Les Saumons du Bimia
De tous temps, ce sont les saumons qui constituent l’attrait principal de tous les habitants des berges des Gaves. C’est donc aussi cette espèce qui paye un lourd
tribut de prélévements. Les livres de comptes des cantonnements des Gaves de Pau et d’Oloron nous indiquent par exemple que, pour l’année 1899 ce sont 15600 kg de saumons qui finissent dans les
filets des pêcheurs (dont 7260 kg pour les sept baros de MM. Larran).
En 1905, à un kilomètre environ en aval du pont de Peyrehorade, les Gaves réunis n’ont que 80 mètres de large sur un lit régulier de gravier, avec une
profondeur moyenne de six mètres. L’endroit idéal pour lancer le filet devant les saumons qui remontent vers les frayères ! Lors de la campagne de pêche de 1906 ce sont 818 saumons qui sont
capturés là totalisant un poids de poisson de 11834 livres, soir un poids moyen de 14,470 livres par poisson. De quoi faire rêver tous les amateurs d’aujourd’hui !
“La pêche du saumon est ouverte. Les barques avaient été ravaudées soigneusement, les filets réparés, les espoirs aiguisés et les bras en attente. La pêche est
ouverte, vivent les marins de Peyrehorade ! Et vogue le couralin ! Mais nos braves marins ne s’embarquent pas sans appeler sur eux et leurs filets, les bénédictions célestes. Le pasteur bénit
barques et filets. Cérémonie naïve et touchante. Les barques sont amarrées au quai ; les marins attendent, le béret à la main. L’un d’eux tient avec précaution l’assiette blanche remplie d’eau
bénite, où trempe le buis traditionnel.” (Chronique locale de l’Abbé Thibert, 1908)
Dans les années 1960, une équipe de pêcheurs de saumons
sur le gave, au Bimia (CP)
Et, ci-dessous, en 1972 au même endroit, une équipe a lancé le filet
et ramène un des derniers saumons qui seront pris
de la sorte à Peyrehorade.

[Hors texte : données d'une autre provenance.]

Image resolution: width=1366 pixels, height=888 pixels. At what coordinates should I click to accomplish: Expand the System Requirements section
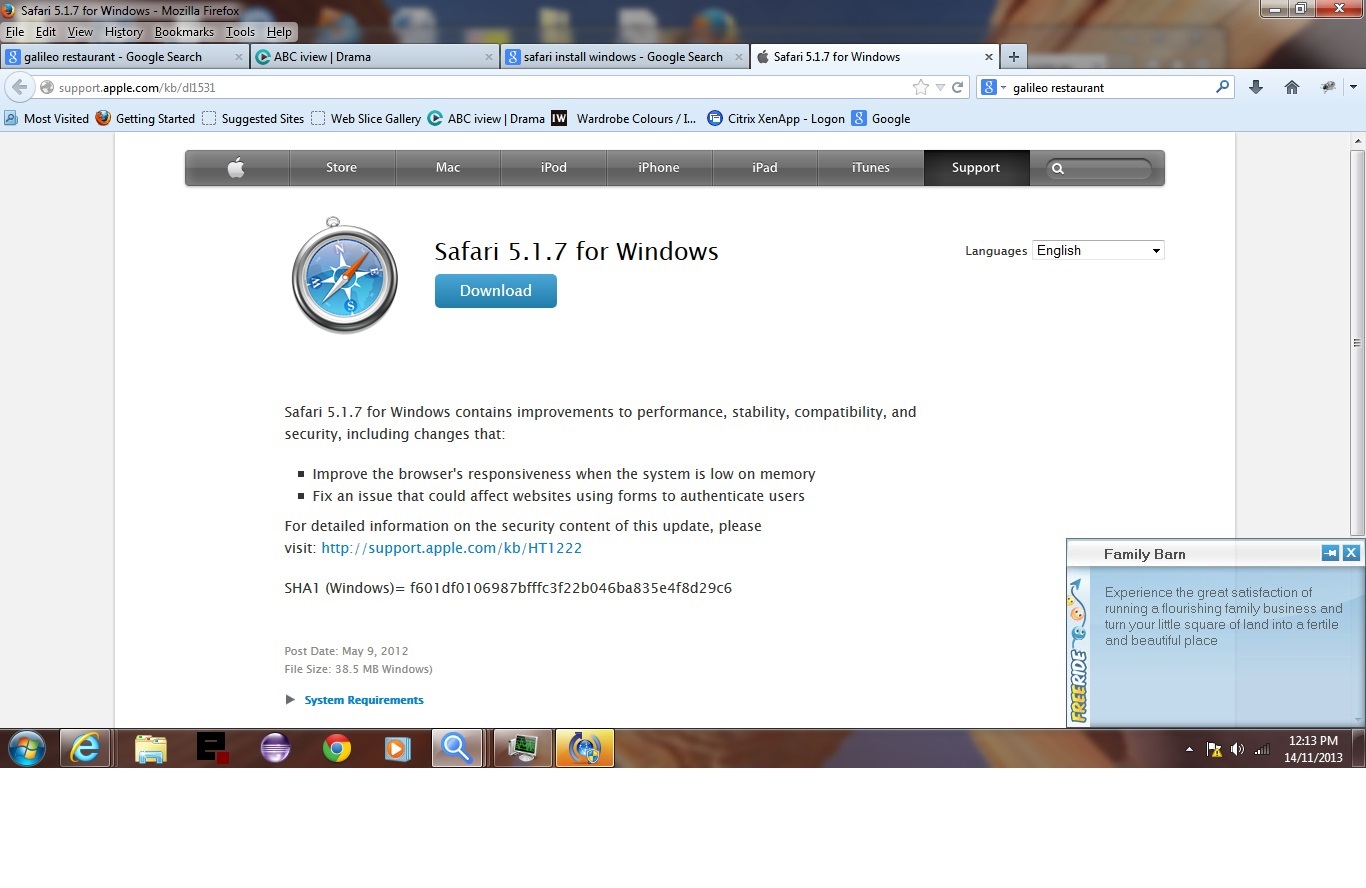tap(363, 700)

Photos L. P.
Le “Village” des Pêcheurs
Des cabanes s’érigèrent le long du chemin de halage, bâties par les pêcheurs professionnels, partie sur le domaine public, partie sur des terrains privés (et
submesibles !) Attendant leur tour de “lans” qui durait de 20 à 30 minutes, on y rencontrait les équipes venues des villages voisins qui se partageaient les cabanes.
“Cambronne” (Robert Belin d’Orthevielle), “Pempenne” (Adrien Cazaux de Port de Lanne), Duboué,
Marchand et Bousset de Sainte Marie de Gosse, pour le saumon d’été.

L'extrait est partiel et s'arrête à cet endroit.